Young and coffee in varying degrees, Kat also says stuff @ThoroughlyMode
Published July 8th 2010
When Richmond Park was a deer park for the king, Ham House was the very height of Restoration chic, and one of the centres of courtly life – this is around 1670 we're talking. It's unusual that the building has survived in pretty much its original state, but it's not changed much since the stately vision of it was conceived by the Countess of Dysart, one of the key figures in the English Civil War and a staunch conspirator on the side of Charles II.
A brief history of Ham House: Built in 1610, the house passed to William Murray, the 1st Earl of Dysart, in 1626, who'd been the 'whipping boy' for Charles I – he literally took the young prince's punishments. Murray was the one who collected much of the art on the walls today, he shared Charles' artistic tastes. On Murray's death his title and house passed to his daughter Elizabeth, who became the Countess of Dysart and known for her involvement in the political intrigues surrounding Charles II and for her taste for opulence. This is the era when wealth was pouring most freely into the house and the last great refurbishments and most valuable treasures were instated. After that most of the work done on the house were repairs – and adding some mod cons so that it could be lived in up until 1948, when it was given to the National Trust.
In practical terms that makes Ham House one of the best kept and most authentic great Stuart houses, and for visitors an opportunity to see first hand how the court of this period lived. And the upper echelons of society certainly lived well – not much appears to have been spared at Ham when it came to creating an appearance of great formal grandeur.
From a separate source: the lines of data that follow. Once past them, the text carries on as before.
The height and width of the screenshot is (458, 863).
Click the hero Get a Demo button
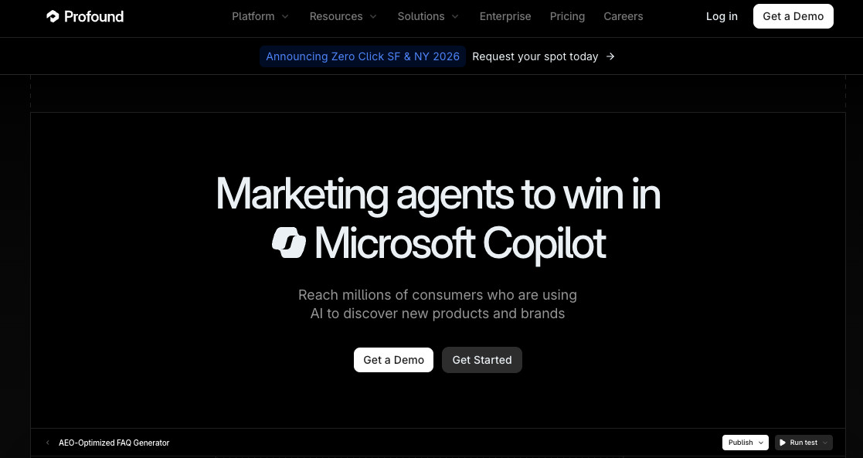[x=393, y=360]
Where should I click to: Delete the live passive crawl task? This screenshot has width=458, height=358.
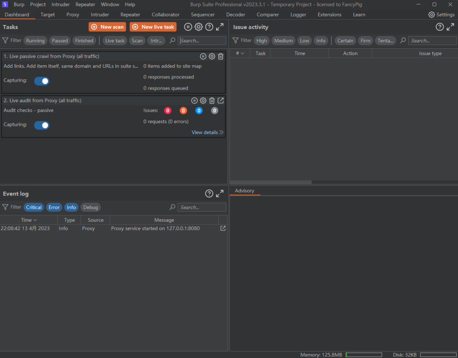click(x=221, y=57)
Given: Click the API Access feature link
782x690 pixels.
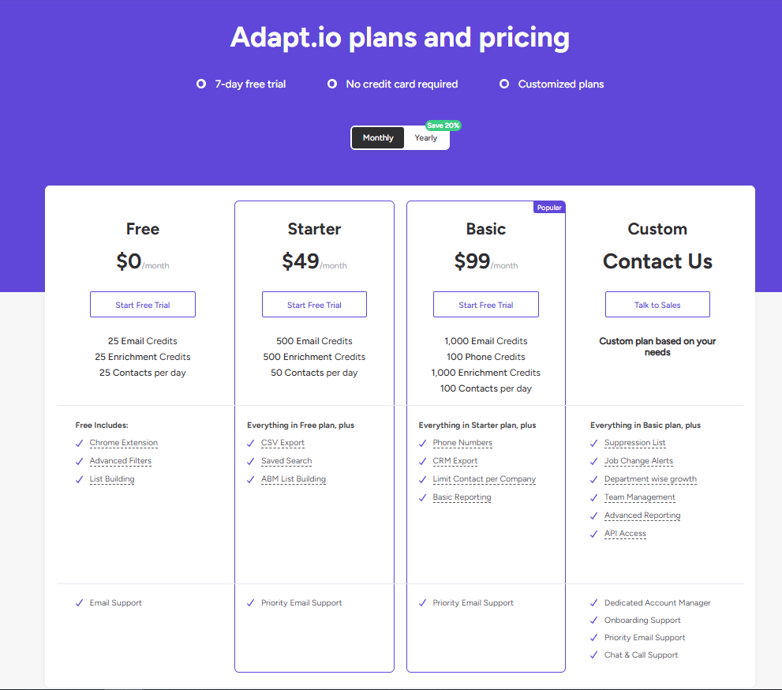Looking at the screenshot, I should (x=625, y=534).
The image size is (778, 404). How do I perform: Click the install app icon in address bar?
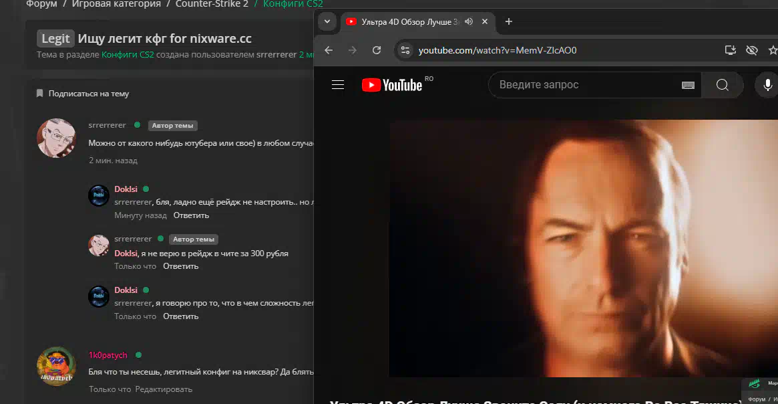(x=731, y=50)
This house has definitely been designed to impress, complete with grand staircases, long, wood panelled corridors lined with artworks and plush fabrics, carpets and furnishings, which are even more impressive when you remember that they were all made by craftsmen not at the Habitat factory.
The garden isn't just one of the few formal gardens surviving from this period, it's also historic and photogenic, especially the cherry garden and the south terrace planted with yew and pomegranate. There's a maze and an Orangery, and a brick ice house and a still, and lavender lined paths leading up to a statue of Bacchus, who Charles II was supposed to remind people a little of. If the day is too nice to spend indoors there's a reduced ticket price that just lets you into the garden where you're welcome to bring a picnic.
It's said, on the Ham House tour, that the Countess haunts the grounds of what she considered HER great house. But the Dysart name lives on more tangibly in the form an excellent pub, a short, and very pleasant, walk through Richmond Park from Ham House. The food is reliably good, despite frequent menu changes.